In scanning X-ray nanodiffraction, severe artifacts arising from the convolution of divergent incident beams with local structural features, coupled with computational bottlenecks in real-time analysis, impede high-throughput nanoscale characterization. To address this, we propose an unsupervised, physics-informed deep learning framework that embeds a differentiable geometric diffraction model into a neural network, enabling end-to-end joint inversion of lattice strain and orientation—without labeled data or pretraining, and inherently incorporating optical diffraction priors. This work presents the first unsupervised, interpretable, and real-time end-to-end inversion method for X-ray nanodiffraction. Experimental results demonstrate a >200× speedup over conventional fitting-based approaches while fully preserving structural feature fidelity, thereby enabling high-throughput, nanoscale, in situ imaging.

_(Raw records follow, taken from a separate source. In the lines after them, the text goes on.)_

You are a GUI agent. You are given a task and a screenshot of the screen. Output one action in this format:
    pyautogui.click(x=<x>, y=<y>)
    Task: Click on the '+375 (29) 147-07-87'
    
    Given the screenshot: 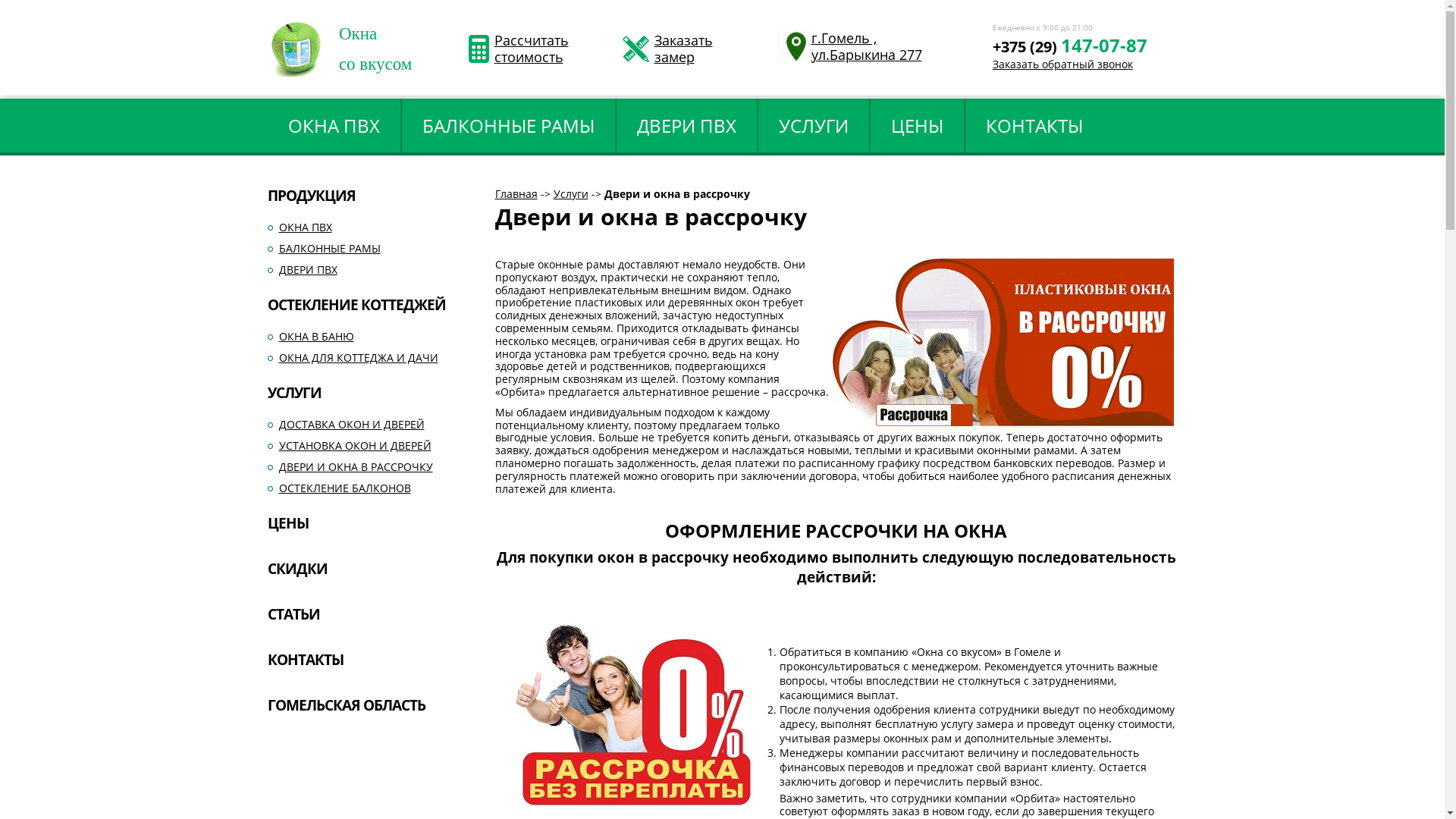 What is the action you would take?
    pyautogui.click(x=1068, y=58)
    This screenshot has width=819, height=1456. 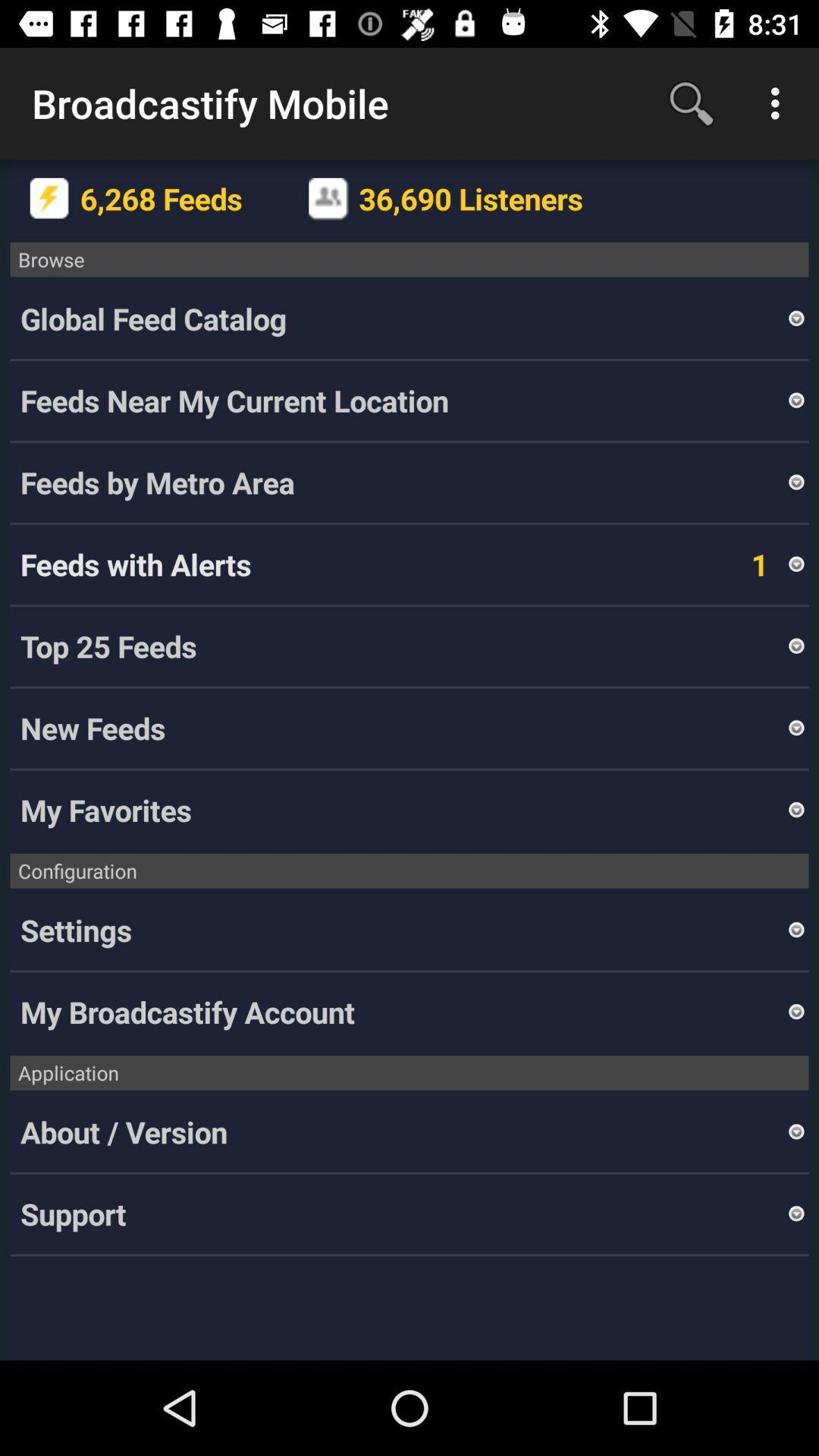 I want to click on the feeds with alerts item, so click(x=135, y=563).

Coherent X-ray scattering techniques are critical for investigating the fundamental structural properties of materials at the nanoscale. While advancements have made these experiments more accessible, real-time analysis remains a significant bottleneck, often hindered by artifacts and computational demands. In scanning X-ray nanodiffraction microscopy, which is widely used to spatially resolve structural heterogeneities, this challenge is compounded by the convolution of the divergent beam with the sample's local structure. To address this, we introduce DONUT (Diffraction with Optics for Nanobeam by Unsupervised Training), a physics-aware neural network designed for the rapid and automated analysis of nanobeam diffraction data. By incorporating a differentiable geometric diffraction model directly into its architecture, DONUT learns to predict crystal lattice strain and orientation in real-time. Crucially, this is achieved without reliance on labeled datasets or pre-training, overcoming a fundamental limitation for supervised machine learning in X-ray science. We demonstrate experimentally that DONUT accurately extracts all features within the data over 200 times more efficiently than conventional fitting methods.